- Istruzioni e requisiti: Ripeti parola per parola tutte le voci che seguono, senza modificare nulla.

(Dati sulla localizzazione di bersagli visibili)
====
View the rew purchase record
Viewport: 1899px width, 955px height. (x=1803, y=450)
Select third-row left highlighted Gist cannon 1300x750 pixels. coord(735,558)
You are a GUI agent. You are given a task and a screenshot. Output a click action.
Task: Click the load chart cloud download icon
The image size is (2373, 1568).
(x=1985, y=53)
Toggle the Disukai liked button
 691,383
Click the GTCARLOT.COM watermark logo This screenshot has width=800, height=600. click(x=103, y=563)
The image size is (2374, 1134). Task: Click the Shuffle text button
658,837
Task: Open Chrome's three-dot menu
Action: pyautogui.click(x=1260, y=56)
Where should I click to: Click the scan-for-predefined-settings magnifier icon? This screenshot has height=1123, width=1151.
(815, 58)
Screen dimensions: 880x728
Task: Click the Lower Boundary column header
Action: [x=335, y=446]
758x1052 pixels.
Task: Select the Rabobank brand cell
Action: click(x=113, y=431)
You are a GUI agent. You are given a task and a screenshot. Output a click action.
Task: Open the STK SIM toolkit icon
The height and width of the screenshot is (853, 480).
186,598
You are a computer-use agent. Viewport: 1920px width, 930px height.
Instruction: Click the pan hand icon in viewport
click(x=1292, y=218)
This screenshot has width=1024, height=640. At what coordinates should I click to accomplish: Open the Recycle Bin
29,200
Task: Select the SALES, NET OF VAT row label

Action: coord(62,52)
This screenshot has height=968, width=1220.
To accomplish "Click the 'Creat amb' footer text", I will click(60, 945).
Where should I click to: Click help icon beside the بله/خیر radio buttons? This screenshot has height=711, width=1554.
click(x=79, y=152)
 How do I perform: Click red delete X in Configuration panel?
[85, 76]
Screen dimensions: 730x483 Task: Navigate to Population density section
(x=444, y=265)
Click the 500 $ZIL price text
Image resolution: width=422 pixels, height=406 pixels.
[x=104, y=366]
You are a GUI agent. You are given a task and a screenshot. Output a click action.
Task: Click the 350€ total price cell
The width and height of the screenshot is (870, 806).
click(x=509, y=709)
====
- Soluzione:
View the rew purchase record
Viewport: 1899px width, 955px height. (x=1803, y=450)
Select third-row left highlighted Gist cannon 1300x750 pixels. coord(735,558)
You are a GUI agent. You are given a task and a screenshot. Output a click action.
Task: Click the load chart cloud download icon
The image size is (2373, 1568).
(x=1985, y=53)
Toggle the Disukai liked button
 691,383
Click the GTCARLOT.COM watermark logo This screenshot has width=800, height=600. click(x=103, y=563)
The image size is (2374, 1134). Task: Click the Shuffle text button
658,837
Task: Open Chrome's three-dot menu
Action: pyautogui.click(x=1260, y=56)
Where should I click to: Click the scan-for-predefined-settings magnifier icon? This screenshot has height=1123, width=1151.
(815, 58)
Screen dimensions: 880x728
Task: Click the Lower Boundary column header
Action: [x=335, y=446]
758x1052 pixels.
Task: Select the Rabobank brand cell
Action: click(x=113, y=431)
You are a GUI agent. You are given a task and a screenshot. Output a click action.
Task: Open the STK SIM toolkit icon
The height and width of the screenshot is (853, 480).
186,598
You are a computer-use agent. Viewport: 1920px width, 930px height.
Instruction: Click the pan hand icon in viewport
click(x=1292, y=218)
This screenshot has width=1024, height=640. At what coordinates should I click to accomplish: Open the Recycle Bin
29,200
Task: Select the SALES, NET OF VAT row label

Action: coord(62,52)
This screenshot has height=968, width=1220.
To accomplish "Click the 'Creat amb' footer text", I will click(60, 945).
Where should I click to: Click help icon beside the بله/خیر radio buttons? This screenshot has height=711, width=1554.
click(x=79, y=152)
 How do I perform: Click red delete X in Configuration panel?
[85, 76]
Screen dimensions: 730x483 Task: Navigate to Population density section
(x=444, y=265)
Click the 500 $ZIL price text
Image resolution: width=422 pixels, height=406 pixels.
[x=104, y=366]
You are a GUI agent. You are given a task and a screenshot. Output a click action.
Task: Click the 350€ total price cell
The width and height of the screenshot is (870, 806).
click(x=509, y=709)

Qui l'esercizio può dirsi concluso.